Ci manca solo un Inno di Mameli alla Jimi Hendrix (ma di segno opposto a quello americano, distorto in segno di contestazione, che il dio della chitarra suonò a Woodstock), mentre non manca affatto il volume al Guitar Festival, che ospita maestri dello strumento per seminari di giorno e concerti la sera, al palasport (inizio alle 21, ingresso 15 euro): oggi chiusura in bellezza con Laurence Juber, Pedro Javier Gonzalez, Frank Vignola, Monte Montgomery e, dulcis in fundo, Albert Lee and Hogan's Herpes.

Fiore all'occhiello della kermesse la mostra-mercato della chitarra, allestita nel municipio (dalle 10,30 alle 18, ingresso 10 euro), con una quarantina di espositori dall'Italia e dall'estero: si possono ammirare chitarre elettriche e acustiche da collezione, pezzi pregiati di liuteria. Per gli amanti del genere un appuntamento piuttosto interessante.

Al concerto della sera del 1° Maggio il più fortunato degli spettatori riceverà una sorpresona, dal momento che verrà estratta a sorte una speciale Fender Stratocaster '57 R.I. N.O.S. del Custom Shop Fender, donata da Patrizia Bauer (importatrice dei prodotti Fender) e decorata da Renzo Pagliani con illustrazioni che richiamano le precedenti edizioni del festival «e i personaggi che in 150 anni sono stati artefici della costruzione del nostro Paese». Un secondo esemplare di questa chitarra, battezzata per l'occasione Italiacaster, è esposto al Museo del Festival.

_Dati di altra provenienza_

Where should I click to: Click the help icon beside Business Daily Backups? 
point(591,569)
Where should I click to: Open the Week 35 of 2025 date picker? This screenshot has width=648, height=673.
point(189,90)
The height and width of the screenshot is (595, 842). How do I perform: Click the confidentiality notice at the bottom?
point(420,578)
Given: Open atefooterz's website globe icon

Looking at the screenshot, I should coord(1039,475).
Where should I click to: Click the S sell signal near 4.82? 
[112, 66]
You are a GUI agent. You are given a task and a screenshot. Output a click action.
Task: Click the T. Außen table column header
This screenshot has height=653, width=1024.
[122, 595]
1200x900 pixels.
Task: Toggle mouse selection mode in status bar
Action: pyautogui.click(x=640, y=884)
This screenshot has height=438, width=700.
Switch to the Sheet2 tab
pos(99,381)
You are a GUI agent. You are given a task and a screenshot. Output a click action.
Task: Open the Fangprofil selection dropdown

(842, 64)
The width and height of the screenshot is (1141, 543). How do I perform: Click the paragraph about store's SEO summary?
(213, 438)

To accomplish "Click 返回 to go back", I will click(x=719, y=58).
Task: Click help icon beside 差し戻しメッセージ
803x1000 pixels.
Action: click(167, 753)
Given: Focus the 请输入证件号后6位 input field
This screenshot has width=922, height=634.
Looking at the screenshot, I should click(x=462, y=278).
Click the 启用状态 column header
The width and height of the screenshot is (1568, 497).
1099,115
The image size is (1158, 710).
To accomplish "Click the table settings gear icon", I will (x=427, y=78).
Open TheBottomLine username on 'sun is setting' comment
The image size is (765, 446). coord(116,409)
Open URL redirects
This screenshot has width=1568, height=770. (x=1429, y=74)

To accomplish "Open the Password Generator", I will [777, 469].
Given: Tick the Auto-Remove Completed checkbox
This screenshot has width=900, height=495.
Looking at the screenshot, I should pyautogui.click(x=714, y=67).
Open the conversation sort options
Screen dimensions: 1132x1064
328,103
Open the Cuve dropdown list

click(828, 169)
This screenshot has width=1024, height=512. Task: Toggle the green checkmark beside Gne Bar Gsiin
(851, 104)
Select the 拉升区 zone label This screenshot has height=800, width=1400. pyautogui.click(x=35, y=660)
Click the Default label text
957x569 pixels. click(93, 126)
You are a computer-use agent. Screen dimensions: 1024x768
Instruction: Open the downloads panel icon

Questa ventesima edizione è stata intitolata alla memoria del chitarrista francese di origini tunisine Marcel Dadi, morto il 17 luglio 1996 nella sciagura aerea del Boeing 747 della Twa, esploso al largo della costa di Long Island. Dadi è l'unico europeo ad essere stato ammesso alla Country Hall of fame di Nashville. Sarà una domenica in allegria, visto il contesto, ma un brindisi all'ombra del castello scaligero sarebbe giusto dedicarlo a lui.